[TASK OBJECTIVE]: Take the line containing "ソーシャルメディアガイドライン (1351, 1490)" and all lines after it to the end of the records, and output them exactly.

[MATERIAL FOR THE TASK]:
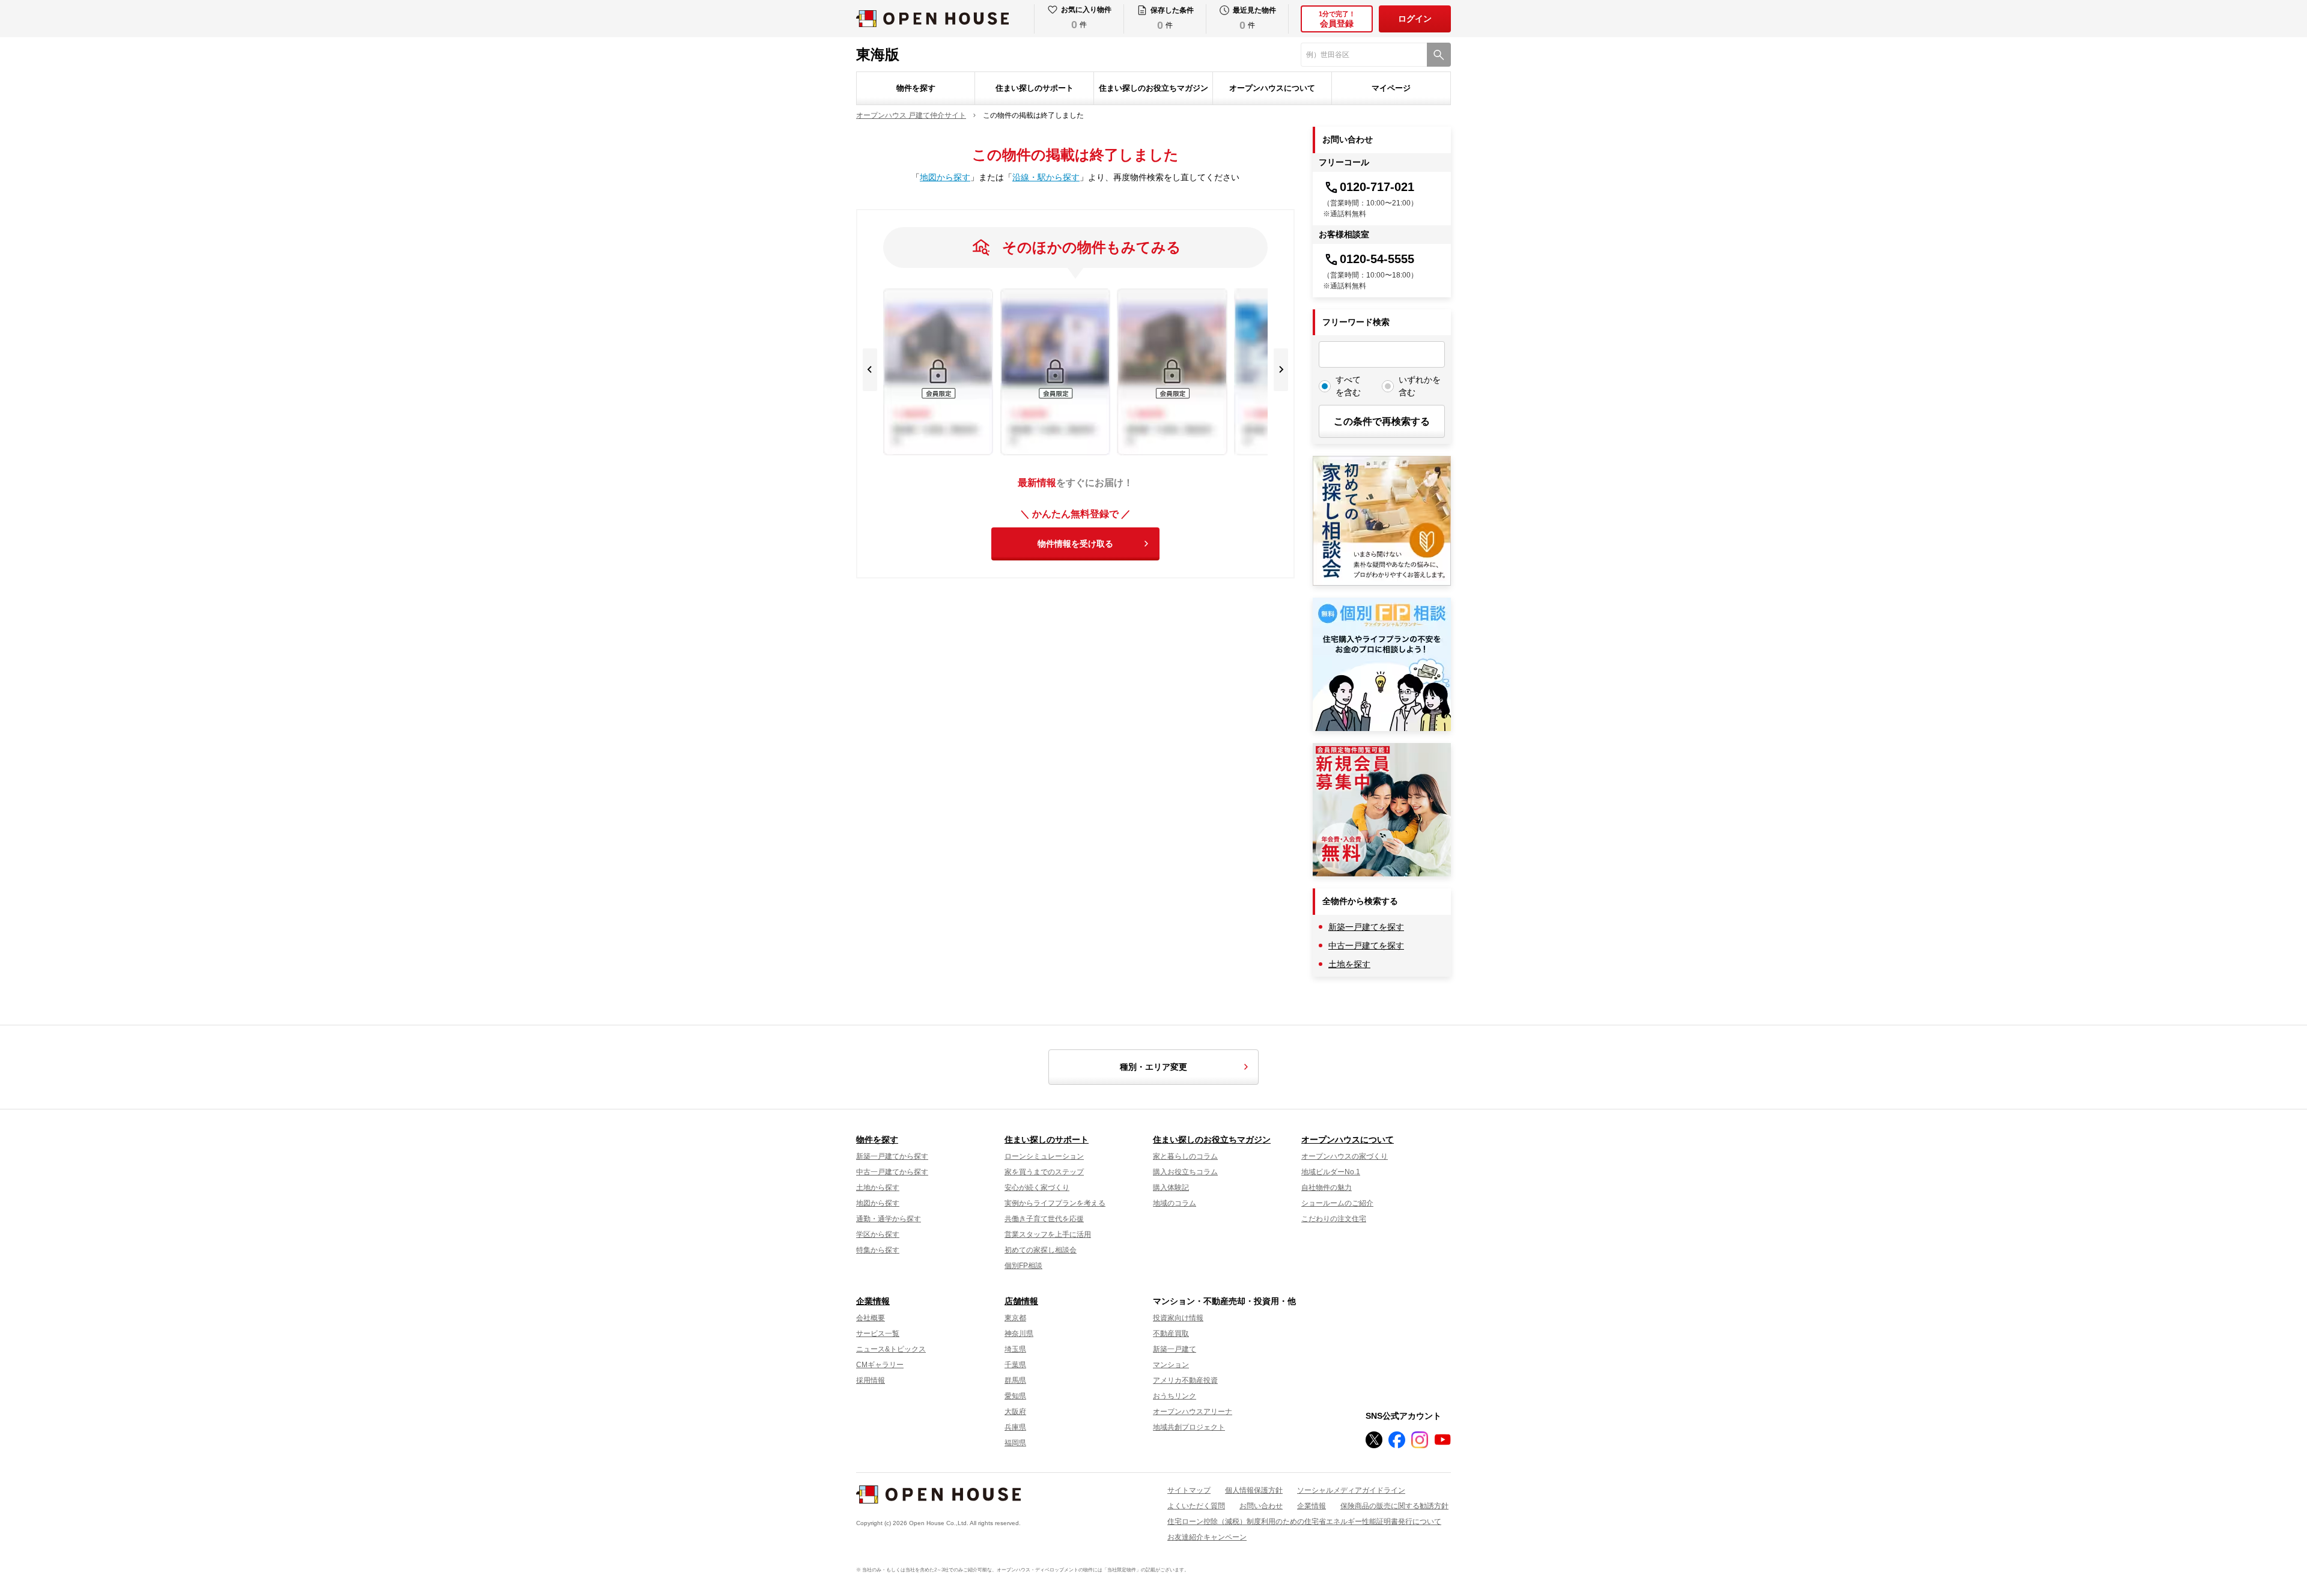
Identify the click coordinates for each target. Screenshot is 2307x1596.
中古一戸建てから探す (892, 1172)
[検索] (1439, 55)
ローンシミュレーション (1044, 1156)
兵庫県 (1015, 1427)
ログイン (1415, 18)
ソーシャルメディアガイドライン (1351, 1490)
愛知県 (1015, 1396)
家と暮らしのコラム (1185, 1156)
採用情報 (870, 1380)
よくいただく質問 (1196, 1506)
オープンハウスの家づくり (1344, 1156)
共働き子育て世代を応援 (1044, 1219)
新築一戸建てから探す (892, 1156)
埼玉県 (1015, 1349)
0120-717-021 (1377, 186)
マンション (1171, 1365)
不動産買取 (1171, 1333)
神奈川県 (1019, 1333)
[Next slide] (1281, 369)
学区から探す (877, 1234)
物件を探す (915, 88)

[SOLUTION TO THE PROBLEM]:
ソーシャルメディアガイドライン (1351, 1490)
愛知県 (1015, 1396)
家と暮らしのコラム (1185, 1156)
採用情報 (870, 1380)
よくいただく質問 (1196, 1506)
オープンハウスの家づくり (1344, 1156)
共働き子育て世代を応援 (1044, 1219)
新築一戸建てから探す (892, 1156)
埼玉県 (1015, 1349)
0120-717-021 (1377, 186)
マンション (1171, 1365)
不動産買取 (1171, 1333)
神奈川県 (1019, 1333)
[Next slide] (1281, 369)
学区から探す (877, 1234)
物件を探す (915, 88)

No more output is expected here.